Elemento recurrente en esta clase de novelas es el abandono premeditado del escenario de la infancia –o la fuga, por emplear una fórmula más rotunda–, a menudo también del país, de la sociedad en la que se creció, y la necesidad de disolver lazos y condicionantes familiares para labrarse la propia identidad mediante la búsqueda en un ámbito de máxima libertad.
El destino elegido por el escritor sudafricano es el Londres de color gris ceniza previo a la era Beatles. Allí experimentará en toda su dimensión la clásica alienación que las grandes capitales reservan a los forasteros con inquietudes recién llegados, como si disfrutaran sometiéndoles a un severo tratamiento de soledad y desarraigo que les lleve a replantearse, más pronto que tarde, sus nobles aspiraciones.

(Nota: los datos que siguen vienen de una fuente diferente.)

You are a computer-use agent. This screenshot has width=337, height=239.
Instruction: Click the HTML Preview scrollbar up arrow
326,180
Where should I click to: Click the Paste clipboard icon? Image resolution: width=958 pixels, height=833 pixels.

A ello se une la dificultad de conciliar las inquietudes artísticas y las exigencias que el sistema impone al joven que se incorpora a él, en especial la necesidad de procurarse un sustento suficiente y los compromisos que ello conlleva –asunto también de actualidad gracias a la recuperación de Revolutionary Road; una interesante coincidencia que el protagonista de Coetzee, coetáneo de los de Yates, acabe a su vez embarcado en un programa de desarrollo de computadoras–, al tiempo que se mantiene viva la ambición artística –como poeta en el caso que nos ocupa–. En definitiva, la difícil inserción y adaptación de un joven con ínfulas creativas en una sociedad asentada en valores como la sumisión y la productividad.
Nos familiarizamos con las filias y fobias del protagonista según divaga sobre sus modelos de creación literaria y, a través de ellas, de su visión de las cosas. Las penalidades padecidas adquieren sentido en la medida en que habrán de servirle de combustible para alumbrar su impulso creativo, porque entiende el sufrimiento como una condición intrínseca al artista.

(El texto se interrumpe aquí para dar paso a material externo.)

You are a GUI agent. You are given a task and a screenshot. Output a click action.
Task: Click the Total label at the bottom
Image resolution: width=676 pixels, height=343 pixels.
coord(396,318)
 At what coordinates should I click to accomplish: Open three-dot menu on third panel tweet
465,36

Valiéndose de una prosa tersa, casi áspera aunque agradable al tacto, la novela rebosa de dudas propias, las de un joven que ha optado por seguir su propio camino, garantía, por tanto, de dificultades, de incertidumbre e inseguridad, reflejadas en sus frustrantes lances sexuales y amorosos, así como en el desasosiego inherente a quien siente que no encaja.

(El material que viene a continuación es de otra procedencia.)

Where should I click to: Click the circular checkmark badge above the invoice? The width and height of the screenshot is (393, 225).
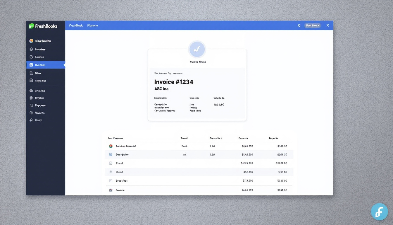click(197, 49)
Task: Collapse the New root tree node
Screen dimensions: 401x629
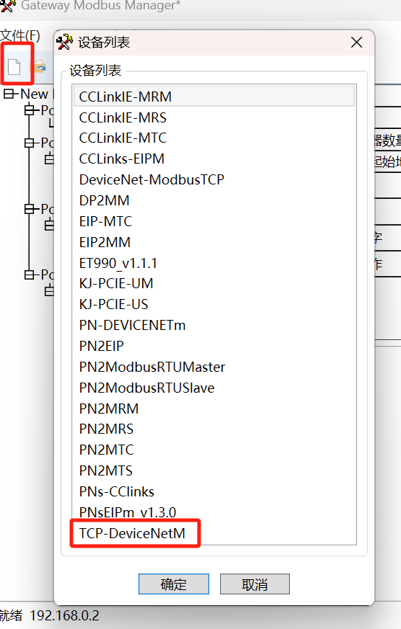Action: coord(9,94)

Como es natural, una novela titulada Juventud no osa dar respuesta a los innumerables desvelos de su protagonista. Sólo la propia experiencia estará un día en condiciones de satisfacer tan grandes interrogantes. Aun así, sus páginas aparecen sembradas de claves y cada cual se fijará en aquellas que mejor se adapten a sus circunstancias. Como ejemplo, quien esto escribe se identificó con el surgimiento en el protagonista del anhelo de escribir sobre la realidad y las circunstancias históricas de su propio país desde la distancia.
Juventud garantiza compañía y cierto consuelo, y sirve como reflejo al modo de un espejo, cómplice pero provocador, a aquellos jóvenes inconformistas de todas las edades que albergan inquietudes artísticas. Pero su lectura aprovechará también a quienes sientan el deseo, o el interés, de comprenderles –además de, como es lógico, a los incondicionales del Nobel sudafricano–.